Material supplied Block Start
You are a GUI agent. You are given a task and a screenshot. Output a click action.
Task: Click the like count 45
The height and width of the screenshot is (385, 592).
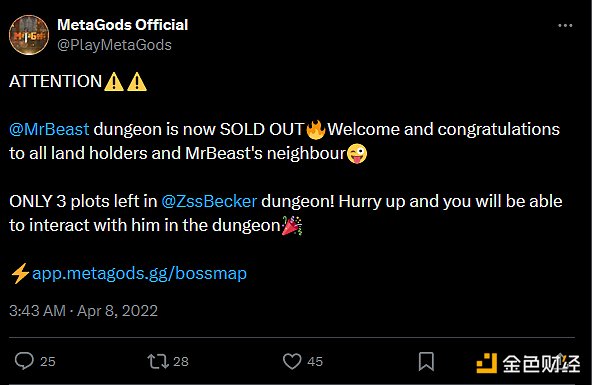(x=315, y=362)
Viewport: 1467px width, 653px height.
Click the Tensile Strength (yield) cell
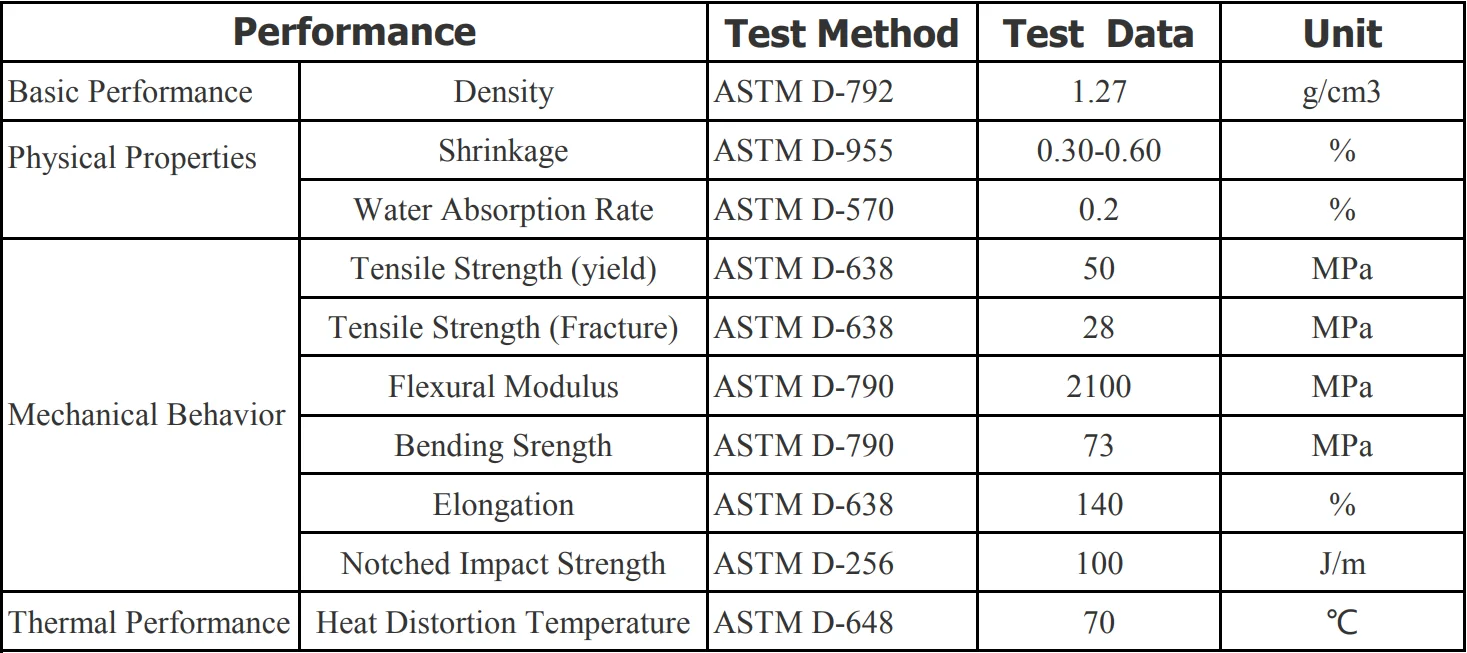tap(503, 269)
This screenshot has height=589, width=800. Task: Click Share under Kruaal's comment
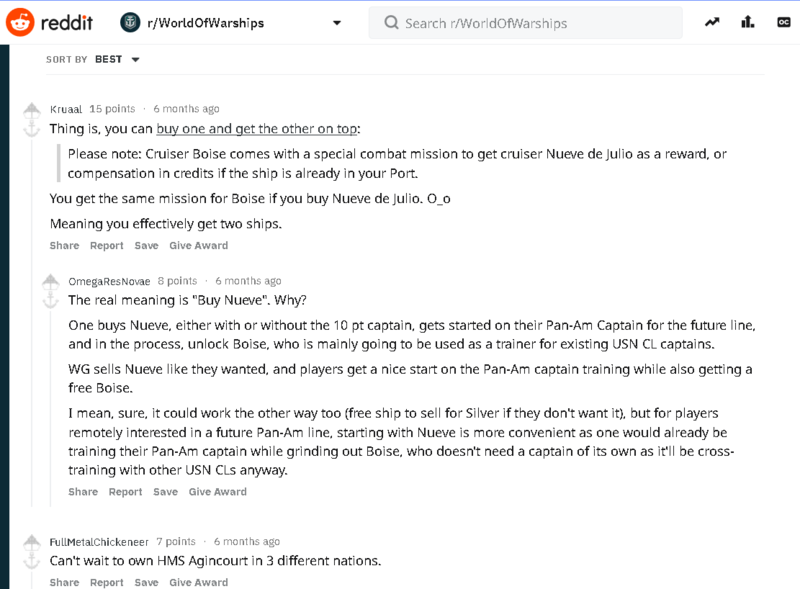point(63,245)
Material supplied Block End
[Problem details]
After dropping every picture, transcribe each entry exactly.

[Solution to this exercise]
You are a GUI agent. You are given a task and a screenshot. Output a click action.
Task: Click the like count 45
The height and width of the screenshot is (385, 592).
(x=315, y=362)
Viewport: 1467px width, 653px height.
Click the Tensile Strength (yield) cell
tap(503, 269)
This screenshot has height=589, width=800. Task: Click Share under Kruaal's comment
point(63,245)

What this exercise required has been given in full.